New Tax Plan Impact on Buyers and Home Owners

Posted by Professional Realty on Monday, March 3rd, 2014 at 4:28pm.    1217 Views

Proposed Income Tax Plan; Home Owner & Buyer Angst

Every time a politician proposes something, the first thing that comes to my mind as an American, is "what's the catch?"

income tax changes ohio real estate impactThe level of income tax paid can affect a home owners ability to pay their mortgage.  The level of income tax others pay may affect their opportunities with down payments, closing costs and future mortgage payments. This is one to keep an eye on and shout out about with your opinion.

And when I say overhaul, I mean overhaul... this plan is bold, and some are going to be grateful and some are going to hate it. In brief review, it would seem this is good for some, not so good for others depending on your level of income as the plan proposes to have three brackets instead of the seven current, a 10%, 25% and 35%, and taxing long term capital gains, and dividends as standard and usual income (I like that part) and exempting 40% of such income from any tax. Say what???

Chairman of the almighty House Ways & Means Committee, Republican Dave Camp of Michigan, one of two key figures in developing the plan, released an immensely exhaustive tax code overhaul plan three years in the making. The plan and goal is designed to simplify tax law and lower overall tax rates while staying "revenue-neutral". First, think of all the trees that might be saved! Too, Benjamin Franklin, a very  wise historic figure once said, "The only way to a greater order, is through less regulation". On that note I agree.... and all of this sounds good at first to most folks, doesn't it? Again, it will depend on your personal circumstance, and something to despise for just about everyone.

I can tell you Realtors oppose this.

Let's take a closer look at "The Plan"

  1. Increases the standard deduction so that 95 % of tax payers will not need to itemize deductions
  2. Repeals the highly unpopular alternative minimum tax (AMT).
  3. Reduces the upper ceiling of  corporate income tax rate to 25% from 35%, and phased in over 4 years, (supporting business is a good thing, ... mostly).
  4. To pay for lower overall tax rates and a larger standard deduction, many individual tax deductions and preferences are eliminated. For example, the plan repeals:
  • All personal exemptions.
  • Itemized deductions for items not reimbursed employee expenses and medical expenses.
  • Deductions for personal casualty losses, contributions to medical savings accounts, moving expenses, alimony, and tax preparation fees.
  • For those who itemize, the charitable deduction would be available only to the extent that charitable contributions exceeds 2 percent of adjusted gross income.
Whether this is "good, bad or ugly" for you depends on your unique circumstance. You may find yourself moving to a lower tax bracket, yet for a fistful of dollars, moving to a higher one. We would all like our taxes to  be simpler, and I know I'm not the only one that always feels like we're being cheated somehow by Uncle Sam, and not much confidence in how they spend what they get from me, but that's a blog topic for another day... 
 

Business Impact

Businesses seem to benefit at first with lowered corporate income tax, yes, however, businesses are not going to be spared under the plan. In fact, they will no longer be able to claim accelerated deprecation to deduct the cost of business property, which can really impact smaller and medium businesses. The plan increases taxes on income earned by private equity managers and imposes a tax on the assets of the biggest banks and insurers. S corporation shareholders actively participating in the corporate biz would have to pay self-employment tax on 70% of their combined compensation and distributive share of dividends.
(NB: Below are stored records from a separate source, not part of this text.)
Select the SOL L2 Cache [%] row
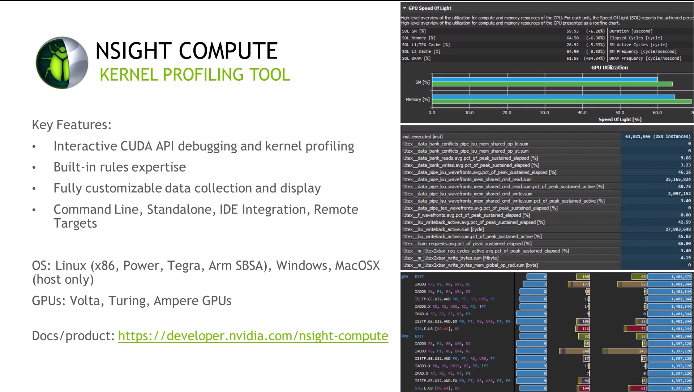(x=504, y=51)
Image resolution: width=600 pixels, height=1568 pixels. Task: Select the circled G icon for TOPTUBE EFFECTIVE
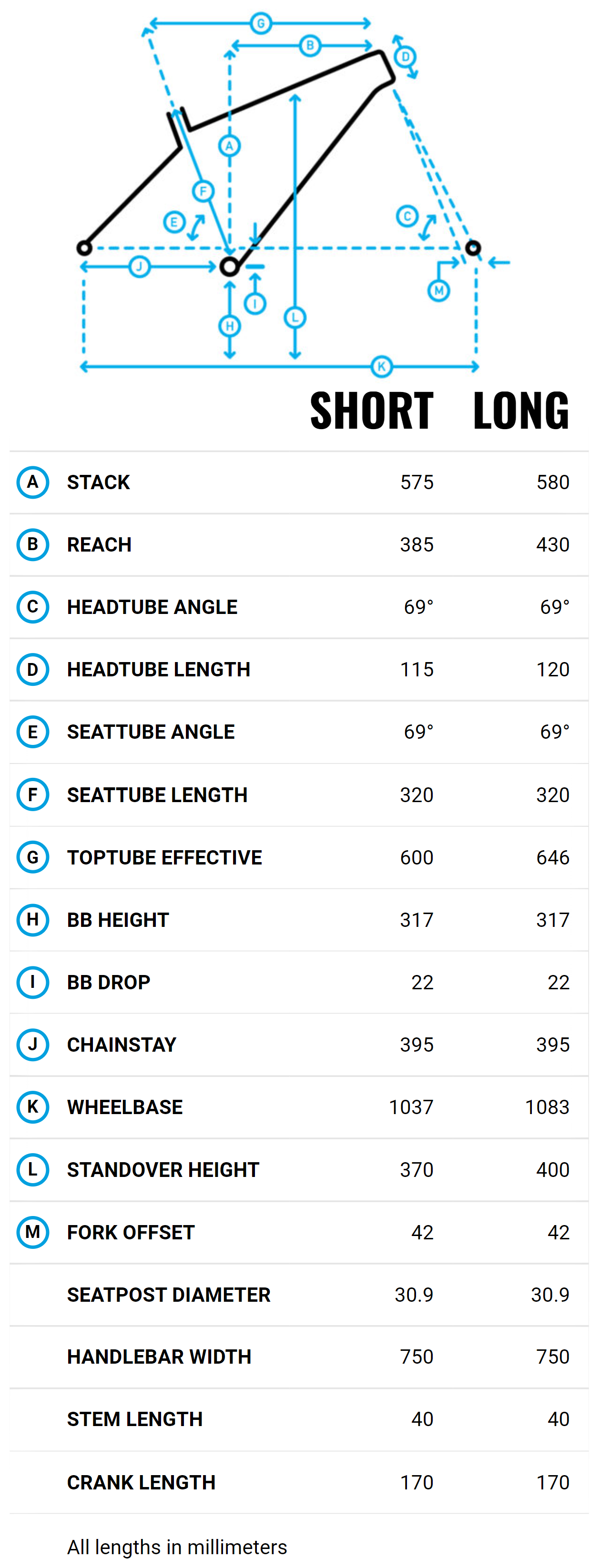tap(32, 857)
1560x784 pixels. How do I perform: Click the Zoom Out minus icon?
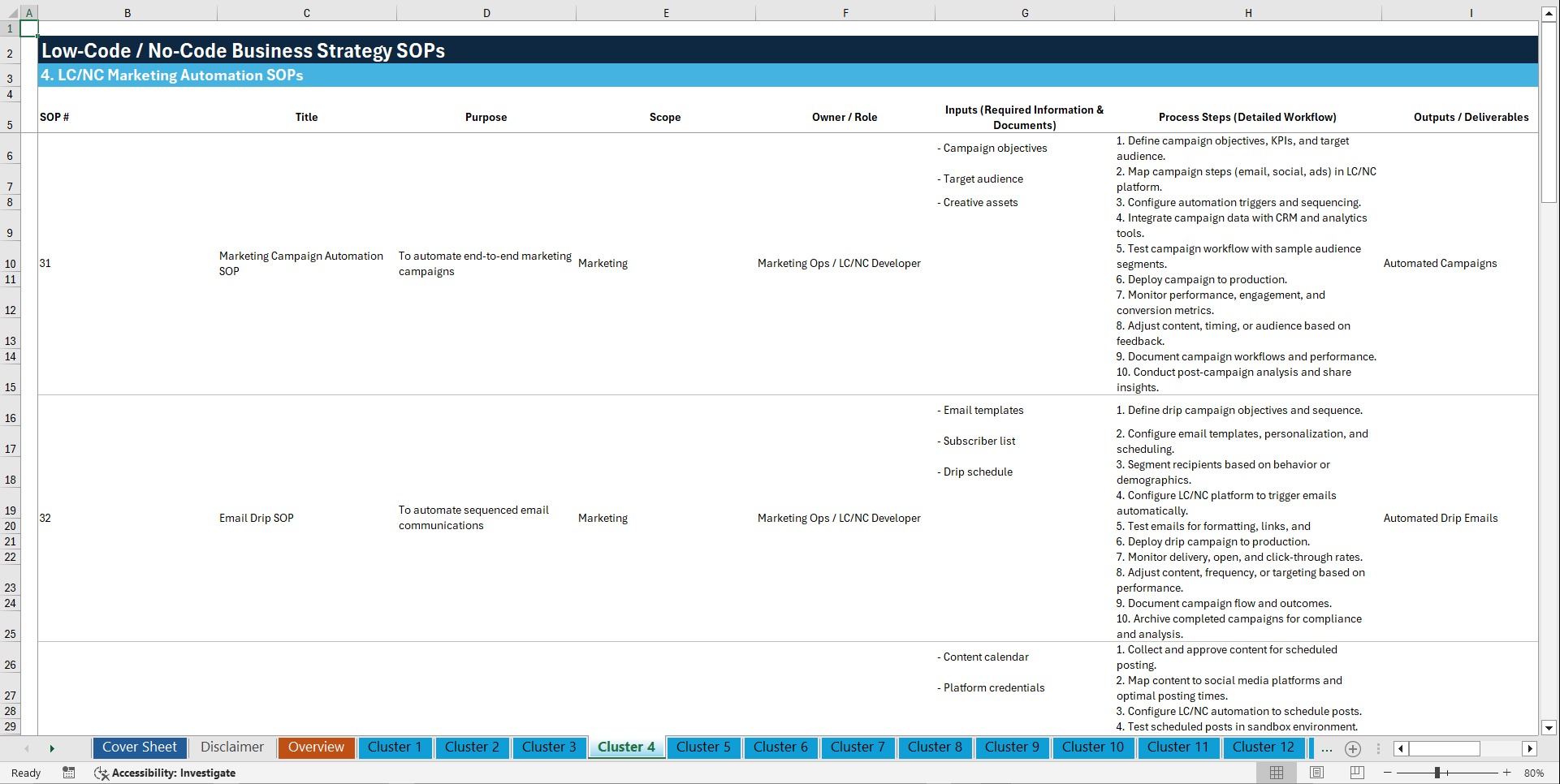(1388, 773)
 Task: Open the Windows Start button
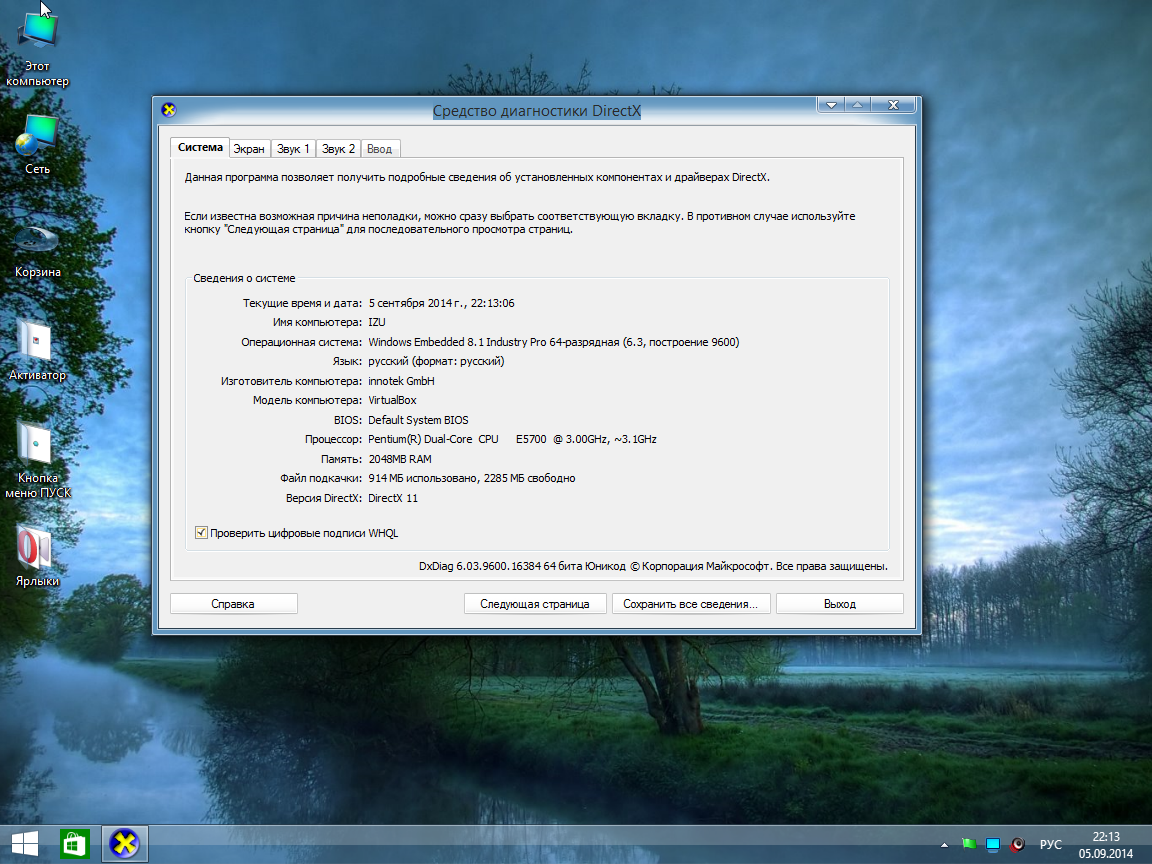25,844
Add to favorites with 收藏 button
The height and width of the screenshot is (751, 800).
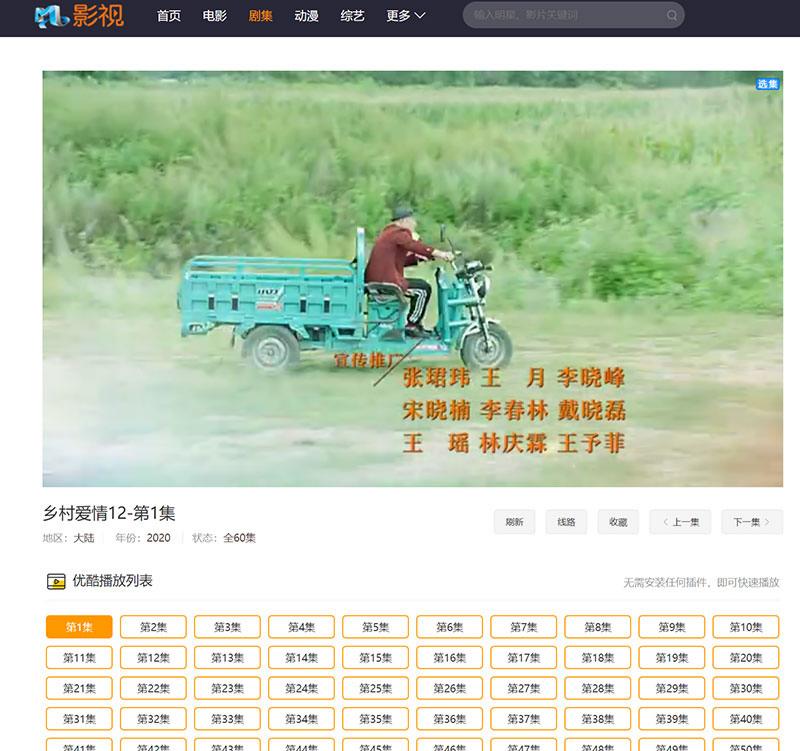click(617, 522)
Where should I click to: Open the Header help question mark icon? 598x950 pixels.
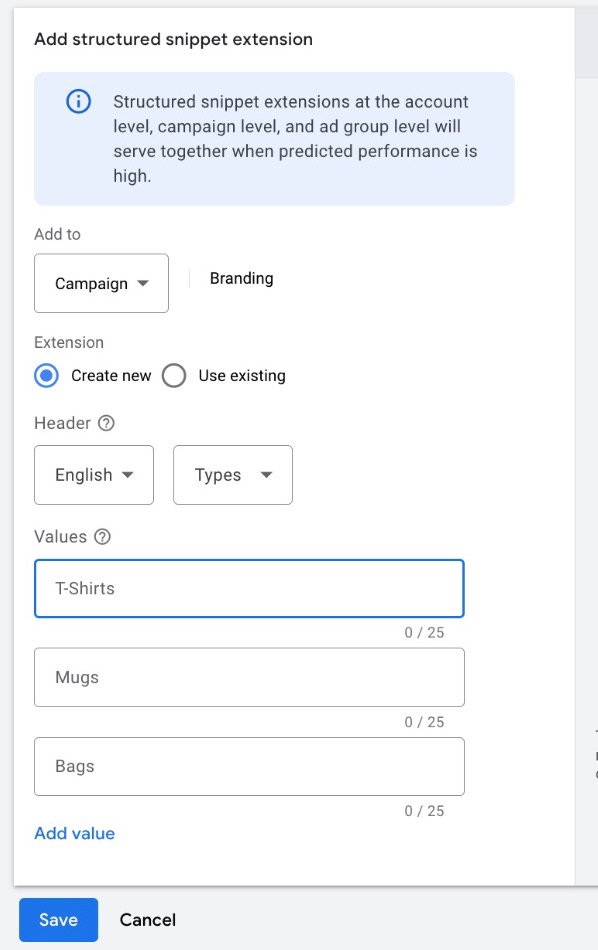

Now, I have no pity for top level management and boards who are salaried at a 1/2 million and have hundreds of thousands to millions in their 401k's and other investment vehicles, that will remain in the "tax heaven but what do you think they'll do if Uncle Sam's "revenue-mutt" (the IRS) takes a bite of their backside? They will roll the "grief", ahem...  downhill; halts on pay raises, expense cutting all the way down to cutting jobs, smaller matches to retirement plans, etc... Not sure if three years was enough to work on it, but then again, you're talking about people that bounce checks a lot who's living is arguing, getting votes and simply keeping their station. Maybe they never really solve the problems...  kinda like a lot of medicine treats the symptoms but never the disease...  there's no money in cures, think about it.